Le poltrone assegnate secondo i rapporti di forza dei partiti in parlamento, secondo la vecchia usanza della lottizzazione, hanno già tutte un nome e un cognome. In quota Pd è arrivato l’avallo di Bersani alle candidature di Gherardo Colombo e Benedetta Tobagi, segnalate dalle associazioni “Libera”, “Libertà e giustizia” e “Se non ora, quando”. Sembra certa anche la riconferma di Rodolfo De Laurentiis, consigliere uscente da parte dell’Udc.

Per i consiglieri in quota Pdl, dopo gli incontri a casa Berlusconi, sono quattro i nomi papabili: oltre a quello scontato di Antonio Verro, consigliere di punta di maggioranza del vecchio Cda riconfermato, ci sono Antonio Pilati, ex commissario Antitrust e Agcom, Enzo Jacopino, giornalista presidente dell¹Ordine, ed Enrico Pazzali, amministratore delegato di  Fiera Milano.

Ancora incerti i nomi che dovrebbero arrivare da Lega e Idv, che hanno annunciato che non segnaleranno nessuno in polemica verso la logica della spartizione.
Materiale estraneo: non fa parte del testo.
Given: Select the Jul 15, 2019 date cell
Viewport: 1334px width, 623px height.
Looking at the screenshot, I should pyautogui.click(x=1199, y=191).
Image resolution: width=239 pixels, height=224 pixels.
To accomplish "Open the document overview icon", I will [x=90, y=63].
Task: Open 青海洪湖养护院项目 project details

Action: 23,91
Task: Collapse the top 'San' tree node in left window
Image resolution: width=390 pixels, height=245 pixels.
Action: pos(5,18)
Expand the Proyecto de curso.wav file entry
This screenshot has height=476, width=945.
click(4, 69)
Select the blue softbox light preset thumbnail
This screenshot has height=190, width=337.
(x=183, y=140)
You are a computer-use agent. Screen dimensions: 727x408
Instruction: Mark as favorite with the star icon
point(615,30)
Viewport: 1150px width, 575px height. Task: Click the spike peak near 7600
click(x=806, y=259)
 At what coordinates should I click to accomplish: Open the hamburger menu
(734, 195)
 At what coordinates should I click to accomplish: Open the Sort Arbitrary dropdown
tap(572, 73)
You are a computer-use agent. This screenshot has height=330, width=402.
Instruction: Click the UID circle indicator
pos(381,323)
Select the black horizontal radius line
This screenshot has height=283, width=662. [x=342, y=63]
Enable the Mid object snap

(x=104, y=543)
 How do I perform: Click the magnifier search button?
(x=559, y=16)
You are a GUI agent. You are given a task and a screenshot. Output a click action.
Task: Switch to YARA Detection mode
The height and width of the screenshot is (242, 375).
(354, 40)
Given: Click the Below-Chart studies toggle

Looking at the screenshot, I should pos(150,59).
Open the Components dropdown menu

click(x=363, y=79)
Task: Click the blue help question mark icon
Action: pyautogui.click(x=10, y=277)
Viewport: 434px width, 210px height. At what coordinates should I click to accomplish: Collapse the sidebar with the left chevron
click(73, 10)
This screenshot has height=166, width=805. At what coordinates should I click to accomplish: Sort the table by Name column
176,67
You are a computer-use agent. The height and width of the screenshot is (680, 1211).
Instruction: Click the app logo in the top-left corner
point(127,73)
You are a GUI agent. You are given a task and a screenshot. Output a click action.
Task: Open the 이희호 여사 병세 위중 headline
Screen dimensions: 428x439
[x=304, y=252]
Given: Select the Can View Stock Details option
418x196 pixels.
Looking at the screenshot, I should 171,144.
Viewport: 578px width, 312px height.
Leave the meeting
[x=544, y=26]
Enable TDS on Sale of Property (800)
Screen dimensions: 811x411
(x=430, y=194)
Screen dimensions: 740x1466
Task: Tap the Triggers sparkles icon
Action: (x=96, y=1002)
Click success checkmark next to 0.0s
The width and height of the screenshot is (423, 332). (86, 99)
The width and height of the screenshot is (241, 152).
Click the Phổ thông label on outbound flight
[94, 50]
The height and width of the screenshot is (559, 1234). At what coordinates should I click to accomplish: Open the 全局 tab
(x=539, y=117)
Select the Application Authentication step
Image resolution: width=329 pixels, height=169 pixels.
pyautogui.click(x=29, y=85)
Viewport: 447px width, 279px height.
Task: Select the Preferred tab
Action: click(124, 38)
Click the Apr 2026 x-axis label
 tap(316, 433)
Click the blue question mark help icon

Il partito di Bossi e Maroni, che pure è presente nel Cda uscente, ha annunciato che voterà scheda bianca perché come ha affermato oggi il componente della Vigilanza Davide Caparini “il servizio pubblico è decotto: tra probabile fallimento o privatizizazione, meglio privatizzare”.

Per l’Italia dei Valori di Di Pietro invece, la questione è di trasparenza, perché – come ha spiegato il capogruppo Idv in Vigilanza Pancho Pardi, “i partiti devono restare fuori dal Cda (…) per restituire il servizio pubblico ai cittadini”. L’Idv ha criticato pure il metodo adottato da Bersani perché a suo dire i due nomi scelti dalle associazioni sarebbero comunque adottati in “quota” Pd. Una critica che fa anche Gad Lerner, giornalista notoriamente vicino al Pd, il quale nel suo blog riferendosi a Colombo e alla Tobagi parla di persone “sensibili, integerrimi e dotati della necessaria autorità morale”, ma privi “di esperienza manageriale e conoscenza del settore”. E quasi facendo eco all’Idv, il giornalista de La7 teme che così “con la retorica del servizio pubblico si continuerà a coprire la sua lottizzazione surrettizia”.